▶ What is expected: Below are records; repeat them all exactly.

Top of Input records

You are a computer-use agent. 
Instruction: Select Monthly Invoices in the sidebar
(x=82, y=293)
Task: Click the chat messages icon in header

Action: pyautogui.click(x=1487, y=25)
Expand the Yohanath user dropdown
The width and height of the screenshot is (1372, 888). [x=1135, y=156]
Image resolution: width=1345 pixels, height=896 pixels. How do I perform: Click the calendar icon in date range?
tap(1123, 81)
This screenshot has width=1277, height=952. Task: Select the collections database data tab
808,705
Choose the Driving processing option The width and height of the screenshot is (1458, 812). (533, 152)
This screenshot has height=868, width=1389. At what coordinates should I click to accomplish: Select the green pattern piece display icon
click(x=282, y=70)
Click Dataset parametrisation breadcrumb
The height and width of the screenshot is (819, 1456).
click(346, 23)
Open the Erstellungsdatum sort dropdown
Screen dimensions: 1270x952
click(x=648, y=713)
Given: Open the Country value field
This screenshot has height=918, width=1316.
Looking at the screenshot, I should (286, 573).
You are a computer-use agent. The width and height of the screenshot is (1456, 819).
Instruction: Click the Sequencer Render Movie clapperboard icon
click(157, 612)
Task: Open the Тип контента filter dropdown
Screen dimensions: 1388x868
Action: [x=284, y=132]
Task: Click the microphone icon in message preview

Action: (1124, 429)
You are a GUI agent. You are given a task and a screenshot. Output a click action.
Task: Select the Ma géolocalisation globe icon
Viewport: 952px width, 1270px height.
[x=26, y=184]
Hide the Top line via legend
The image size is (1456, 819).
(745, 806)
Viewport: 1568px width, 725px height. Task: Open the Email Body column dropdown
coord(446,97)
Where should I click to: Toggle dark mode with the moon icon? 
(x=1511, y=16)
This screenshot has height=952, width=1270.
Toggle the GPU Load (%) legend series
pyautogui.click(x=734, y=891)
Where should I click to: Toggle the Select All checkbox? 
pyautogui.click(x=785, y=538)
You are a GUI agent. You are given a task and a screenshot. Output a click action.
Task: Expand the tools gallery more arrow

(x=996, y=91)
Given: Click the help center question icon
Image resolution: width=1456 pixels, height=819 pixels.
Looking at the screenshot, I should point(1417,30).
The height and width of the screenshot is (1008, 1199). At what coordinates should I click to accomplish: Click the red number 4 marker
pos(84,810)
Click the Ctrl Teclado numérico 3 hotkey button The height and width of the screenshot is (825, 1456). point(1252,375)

Bottom of Input records

▶ Reply:
You are a computer-use agent. 
Instruction: Select Monthly Invoices in the sidebar
(x=82, y=293)
Task: Click the chat messages icon in header

Action: pyautogui.click(x=1487, y=25)
Expand the Yohanath user dropdown
The width and height of the screenshot is (1372, 888). [x=1135, y=156]
Image resolution: width=1345 pixels, height=896 pixels. How do I perform: Click the calendar icon in date range?
tap(1123, 81)
This screenshot has width=1277, height=952. Task: Select the collections database data tab
808,705
Choose the Driving processing option The width and height of the screenshot is (1458, 812). (533, 152)
This screenshot has height=868, width=1389. At what coordinates should I click to accomplish: Select the green pattern piece display icon
click(x=282, y=70)
Click Dataset parametrisation breadcrumb
The height and width of the screenshot is (819, 1456).
click(346, 23)
Open the Erstellungsdatum sort dropdown
Screen dimensions: 1270x952
click(x=648, y=713)
Given: Open the Country value field
This screenshot has height=918, width=1316.
Looking at the screenshot, I should (286, 573).
You are a computer-use agent. The width and height of the screenshot is (1456, 819).
Instruction: Click the Sequencer Render Movie clapperboard icon
click(157, 612)
Task: Open the Тип контента filter dropdown
Screen dimensions: 1388x868
Action: [x=284, y=132]
Task: Click the microphone icon in message preview

Action: (1124, 429)
You are a GUI agent. You are given a task and a screenshot. Output a click action.
Task: Select the Ma géolocalisation globe icon
Viewport: 952px width, 1270px height.
[x=26, y=184]
Hide the Top line via legend
The image size is (1456, 819).
(745, 806)
Viewport: 1568px width, 725px height. Task: Open the Email Body column dropdown
coord(446,97)
Where should I click to: Toggle dark mode with the moon icon? 
(x=1511, y=16)
This screenshot has height=952, width=1270.
Toggle the GPU Load (%) legend series
pyautogui.click(x=734, y=891)
Where should I click to: Toggle the Select All checkbox? 
pyautogui.click(x=785, y=538)
You are a GUI agent. You are given a task and a screenshot. Output a click action.
Task: Expand the tools gallery more arrow

(x=996, y=91)
Given: Click the help center question icon
Image resolution: width=1456 pixels, height=819 pixels.
Looking at the screenshot, I should point(1417,30).
The height and width of the screenshot is (1008, 1199). At what coordinates should I click to accomplish: Click the red number 4 marker
pos(84,810)
Click the Ctrl Teclado numérico 3 hotkey button The height and width of the screenshot is (825, 1456). point(1252,375)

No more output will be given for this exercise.